Up to and including the line that holds "沪ICP备11017547号-4 (295, 1404)", copy every line of the records below exactly, starting at the first; leave pictures out.

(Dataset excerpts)
----
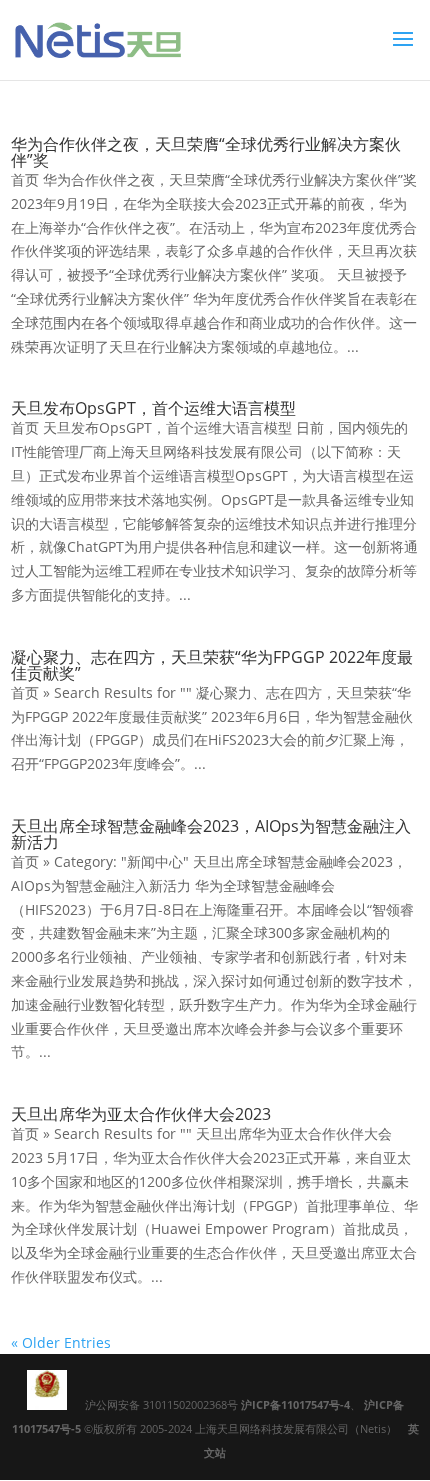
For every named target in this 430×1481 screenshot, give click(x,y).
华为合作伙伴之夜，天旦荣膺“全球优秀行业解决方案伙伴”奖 (206, 152)
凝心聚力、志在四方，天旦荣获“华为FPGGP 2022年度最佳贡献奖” (212, 665)
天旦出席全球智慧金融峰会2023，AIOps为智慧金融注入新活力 (211, 834)
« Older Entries (61, 1342)
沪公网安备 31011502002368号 (163, 1404)
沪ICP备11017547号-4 (295, 1404)
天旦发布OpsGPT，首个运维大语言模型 (153, 408)
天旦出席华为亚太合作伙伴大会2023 (141, 1114)
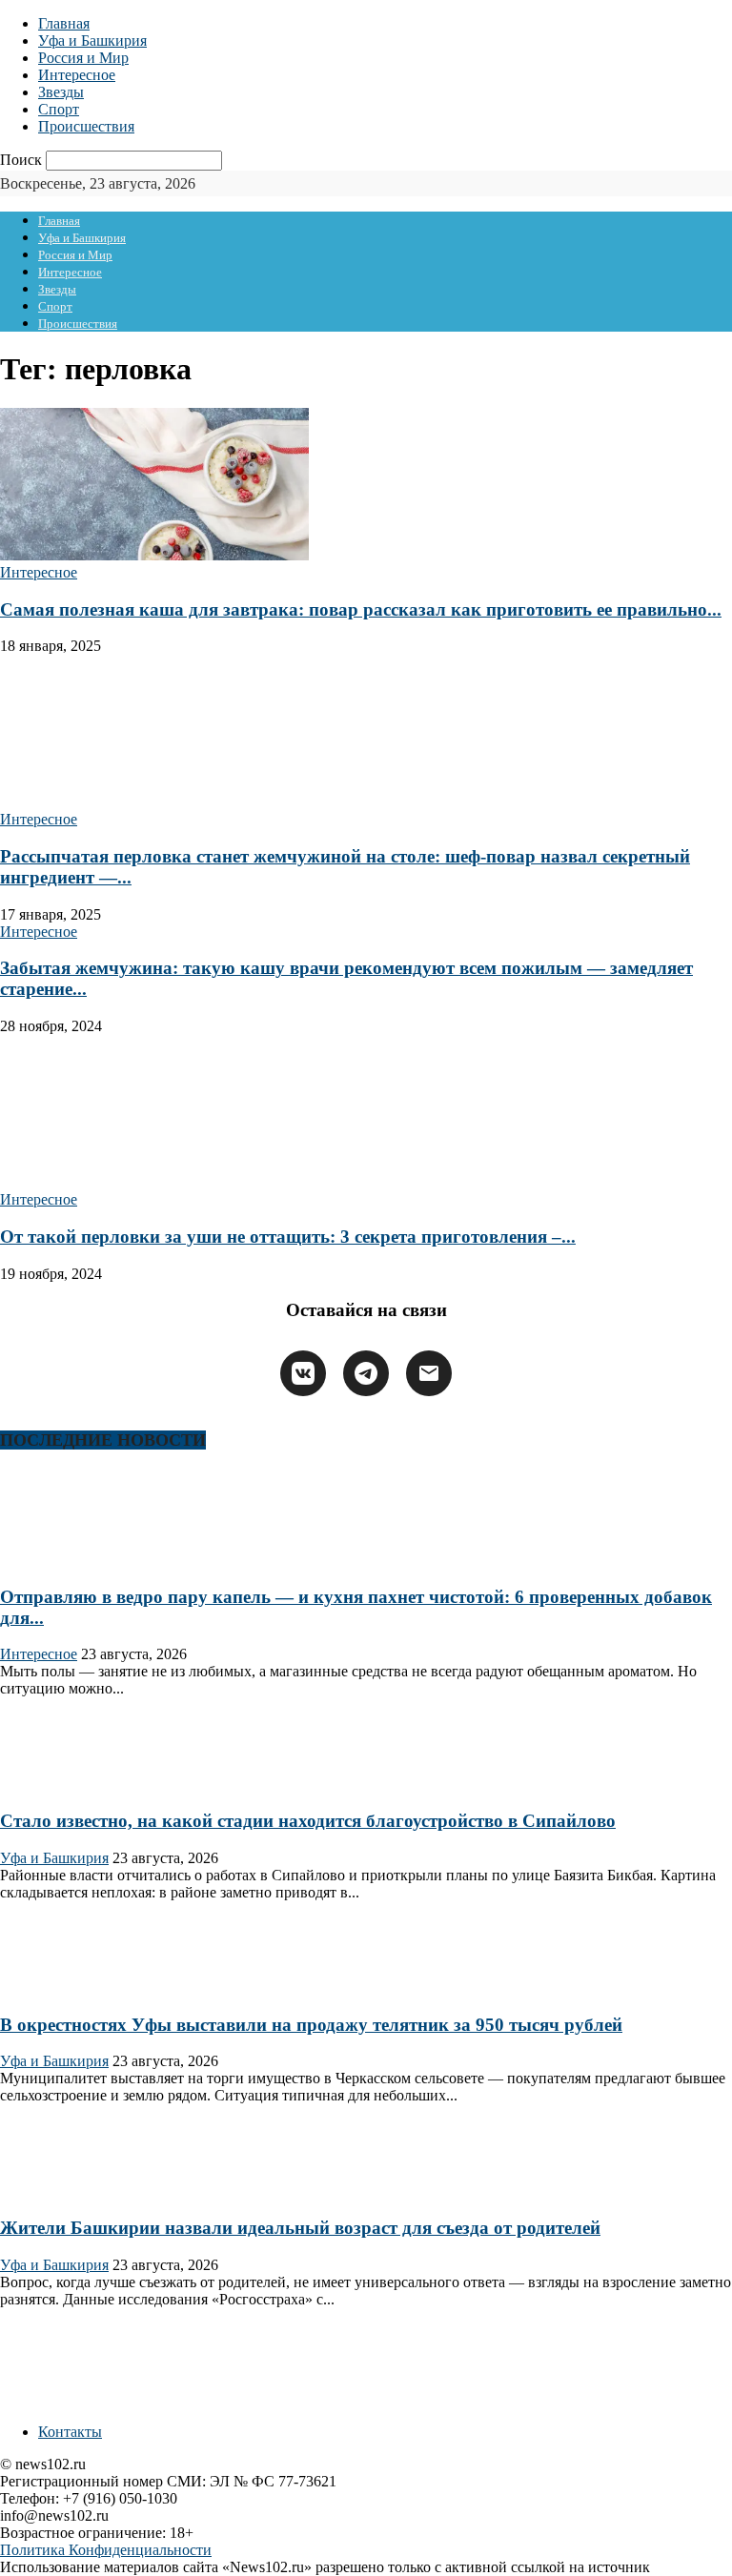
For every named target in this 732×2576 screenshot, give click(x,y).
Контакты (70, 2432)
----
## Result of the exercise
For every named target in this 430×1481 screenshot, give click(x,y).
华为合作伙伴之夜，天旦荣膺“全球优秀行业解决方案伙伴”奖 (206, 152)
凝心聚力、志在四方，天旦荣获“华为FPGGP 2022年度最佳贡献奖” (212, 665)
天旦出席全球智慧金融峰会2023，AIOps为智慧金融注入新活力 (211, 834)
« Older Entries (61, 1342)
沪公网安备 31011502002368号 (163, 1404)
沪ICP备11017547号-4 (295, 1404)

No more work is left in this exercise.